▶ [Data in this exercise]

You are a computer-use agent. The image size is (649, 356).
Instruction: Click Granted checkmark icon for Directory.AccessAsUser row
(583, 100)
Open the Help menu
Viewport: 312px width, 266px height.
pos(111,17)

▶ [What the task requires]
Output every line of the data again, exactly.

▶ [Solution for this task]
You are a computer-use agent. The image size is (649, 356).
Instruction: Click Granted checkmark icon for Directory.AccessAsUser row
(583, 100)
Open the Help menu
Viewport: 312px width, 266px height.
pos(111,17)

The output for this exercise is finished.